Debts that weren’t reported earlier by the island region of Madeira will have an impact on Portugal’s public debt of 0.3 percent of gross domestic product, the central bank and the statistics institute said.

The new information will be taken into account in the excessive-deficit procedure notification that will be sent to the European Commission at the end of the month, the Bank of Portugal and the National Statistics Institute said today in a joint statement. Madeira didn’t report debts or expenses since 2003 that would have had a combined impact of 1.1 billion euros ($1.5 billion) in the 2008, 2009 and 2010 deficits.

Portugal’s Finance Ministry said it has no knowledge of other unreported debt or spending and considers Madeira an “isolated case.” Madeira’s regional government will adopt a “structural adjustment program,” the Finance Ministry said in an e-mailed statement.
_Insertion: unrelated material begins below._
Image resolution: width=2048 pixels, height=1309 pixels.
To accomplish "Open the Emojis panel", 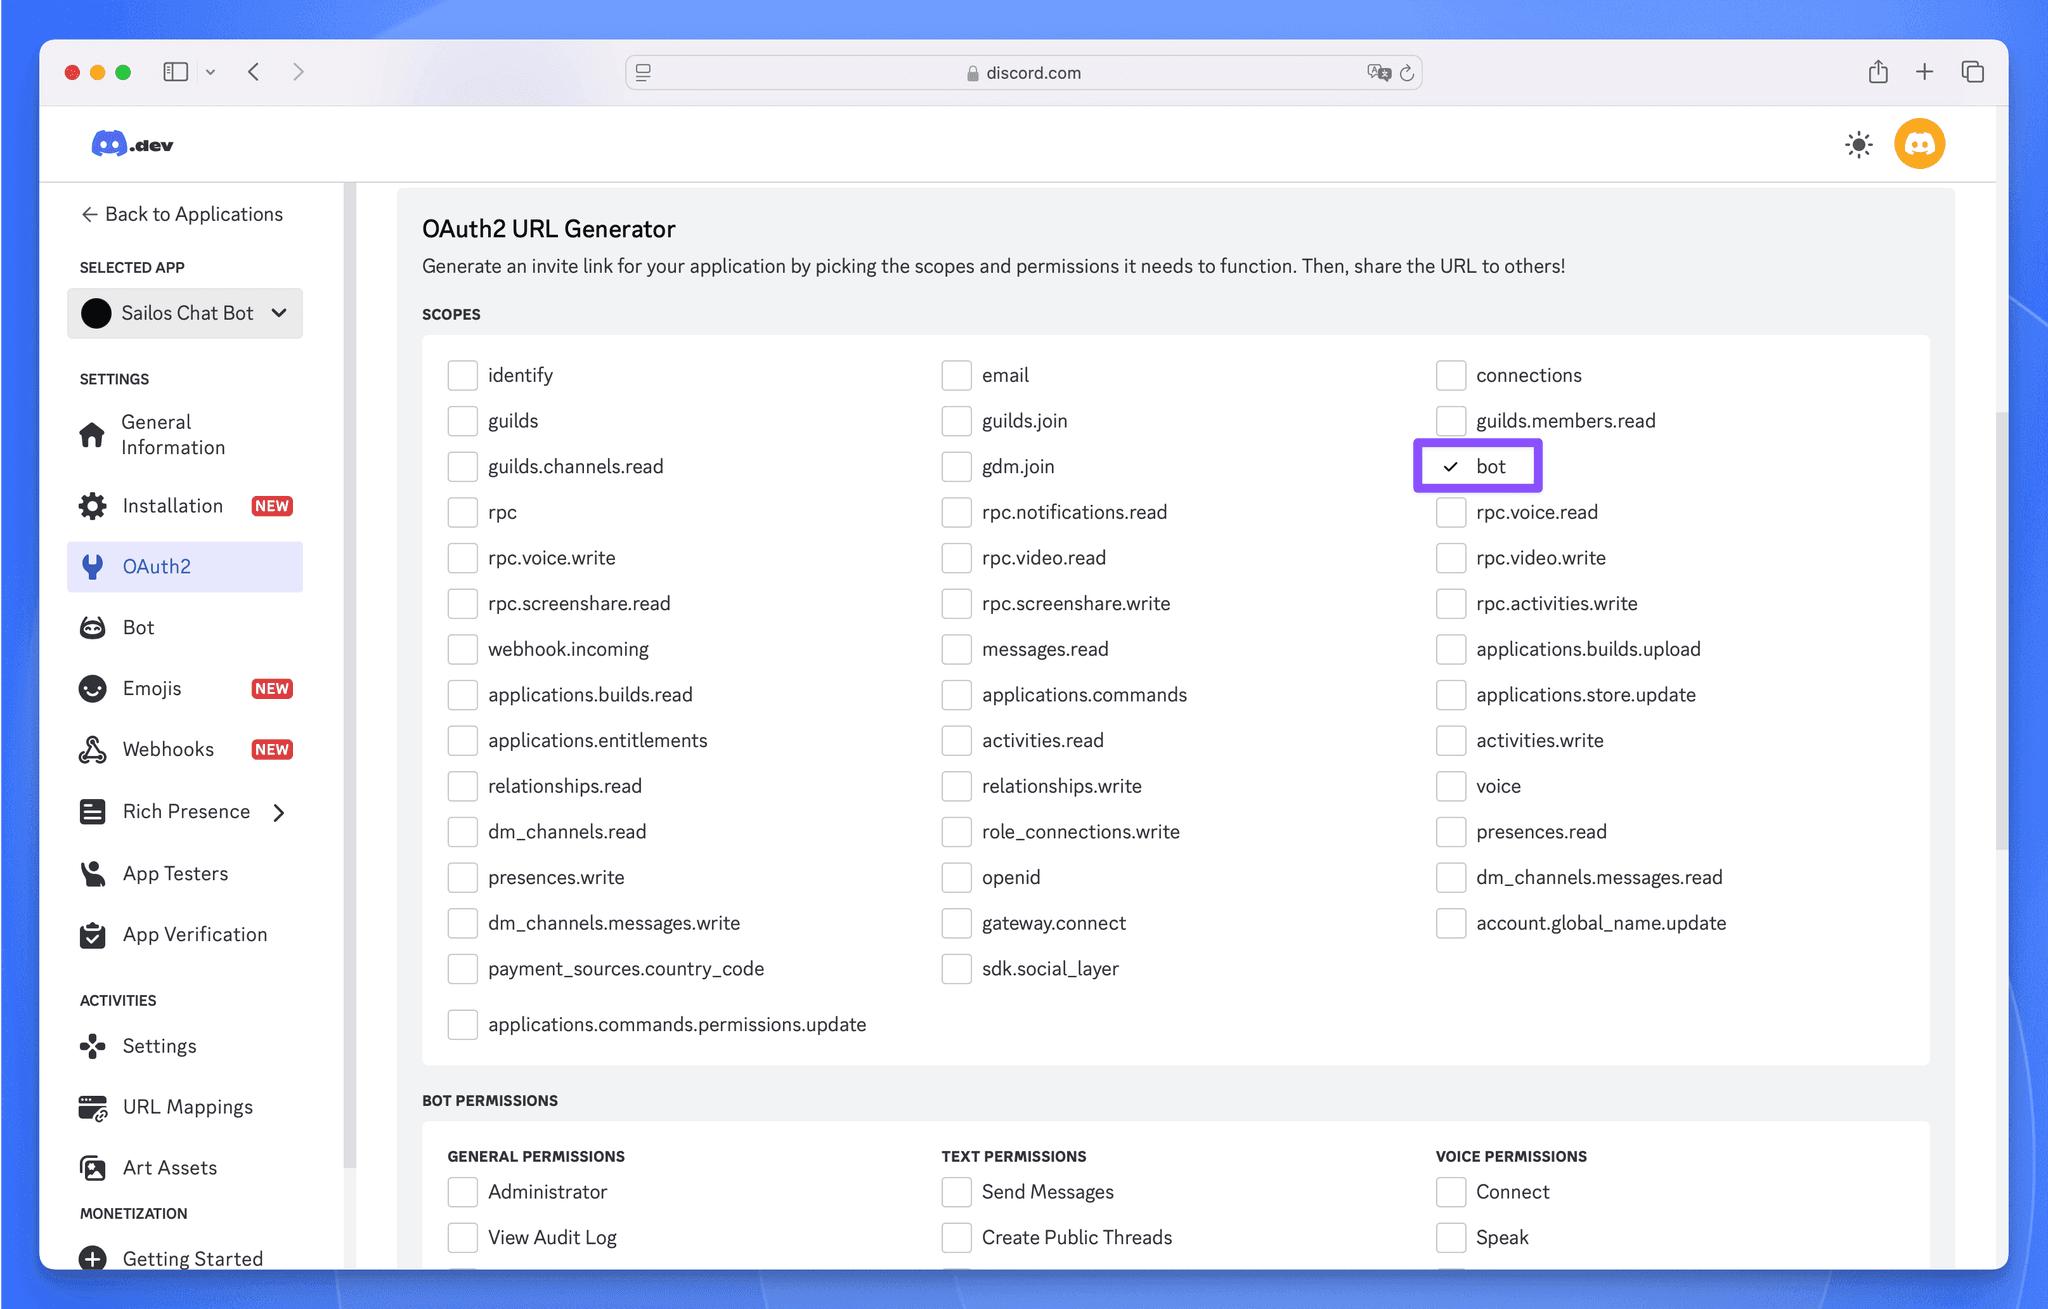I will click(152, 688).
“This is a less-than-welcome surprise,” European Union Economic and Monetary Commissioner Olli Rehn said today at a press conference after a meeting of EU finance ministers in Wroclaw, Poland. “Eurostat will closely monitor the situation in cooperation with the Portuguese authorities.”

The Portuguese government needs to improve control over expenditure and cut spending to meet its budget-deficit targets as it seeks to regain access to bond markets in 2013, the International Monetary Fund said earlier this week.

Portugal is implementing austerity measures to meet the terms of a 78 billion-euro aid plan from the European Union and the IMF and the government has already announced a one-time income-tax surcharge to help cover a budget shortfall this year.

The government aims to trim the deficit from 9.1 percent of GDP in 2010 to 5.9 percent this year and to the EU ceiling of 3 percent in 2013. The government said on Aug. 31 it predicts public debt of 100.8 percent of GDP this year, rising to a peak of 106.8 percent in 2013, before it starts to decline.

Portugal’s economy will contract 2.2 percent this year and 1.8 percent next year, before expanding 1.2 percent in 2013, according to government forecasts.